Awards presented the afternoon of the gala were sponsored by Walgreens, with two of the honorees recognized at the gala. Jill Levy-Fisch, President of Save Babies through Screening Foundation, was presented an Advocacy Award, and Chester B. Whitley, M.D. and Ph.D received the Medical Caregiver & Treatment Award for his work at the University of Minnesota’s Departments of Pediatrics and Experimental and Clinical Pharmacology. Presenting was Siren Interactive’s CEO Wendy White, also a Global Genes board member. A video was shown of Stephen Groft, Ph.D, recently retired director of the National Institutes of Health’s Office of Rare Diseases Research and last year’s gala Lifetime Achievement Award recipient, presenting an award in Science to Katherine Rauen, Ph.D, University of California Davis, for her work with RASopathies, and to Teen Advocacy award winner Samantha Petersen, founder of SHIFT Scoliosis.

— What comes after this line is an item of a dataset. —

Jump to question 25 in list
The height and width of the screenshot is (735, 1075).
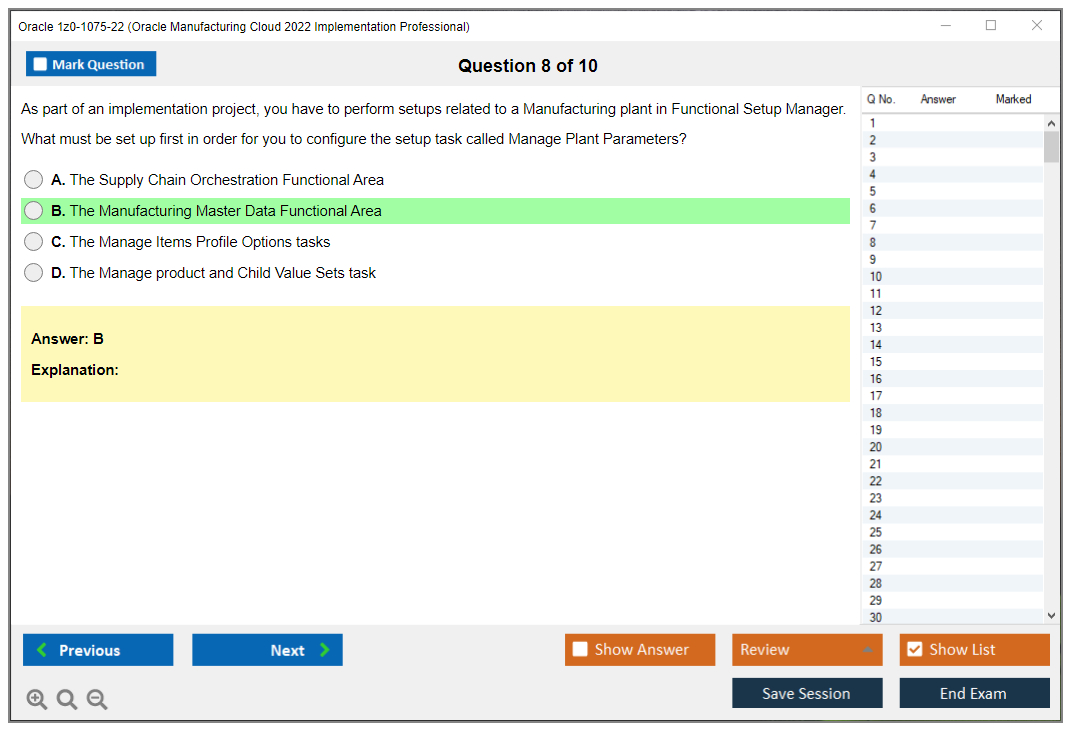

Global Genes’ Executive Director Andrea Epstein introduced two parent advocates, Ann Marie Jennison and Keegan Johnson, who each spoke about living with children with rare diseases. Jennison especially touched hearts as she brought her two darling children, Charlie and Jane, onstage. Both children have the rare disease NGLY1.
The gala entertainment was impressive. Platinum recording artist and American Idol Season 8 winner Kris Allen rocked the house with his platinum-selling single “Live Like You’re Dying,” and “In Time” from his newly released first independent album, while up-and-coming LA-based singing/songwriter Jessie Malay proved her vocal chops and hip hop dance troupe Culture Shock LA brought energy and fun to their performance.
Besides Hernandez and Hoover, who shared a poignant story about her husband’s best friend dying at age 32 of cystic fibrosis, other celebrities included Eileen Grubba (Sons of Anarchy, CSI, The Closer), Carmen Argenziano (House and CSI), Cody Longo (Nick at Nite Show “Hollywood Heights”), and Michael Fishman (D.J. Connor on Roseanne TV Series), whose wife Jennifer has a rare kidney disease.
Boice gave a loving tribute to her late friend Nicole Adrian, who she said was an inspiration in her fight against an aggressive form of breast cancer and was a warrior for rare diseases through efforts with her son’s disorder called Krabbe disease. “Her spirit will live on, giving people the strength to stay in the fight,” Boice said.
I have to tell you, the ballroom decor was a knock-out with bluebell flower table linens interspersed with wooden farm house tables, along with living flowers and plants, pieces of driftwood and oodles of candlelight in decorative pottery. I loved the tiny plants encased in teardrop glass ornaments suspended from above. Danielle Staffari’s company, With Fresh Eyes, was responsible for the transformation.
The more than $500,000 in net proceeds raised at this year’s gala will benefit Global Genes’ educational programs, as well as its innovative Undiagnosed Patient Program. Major sponsors of the 2014 “Tribute to Champions of Hope” gala included Title Sponsor, Walgreens, along with Alexion, Retrophin, Sciensus, Pfizer, Shire, Genzyme, BIO, Vanda Pharmaceuticals, BioMarin, Vidara, Novartis, Goldman Sachs, Siren Interactive and Recordati Rare Diseases, among many others.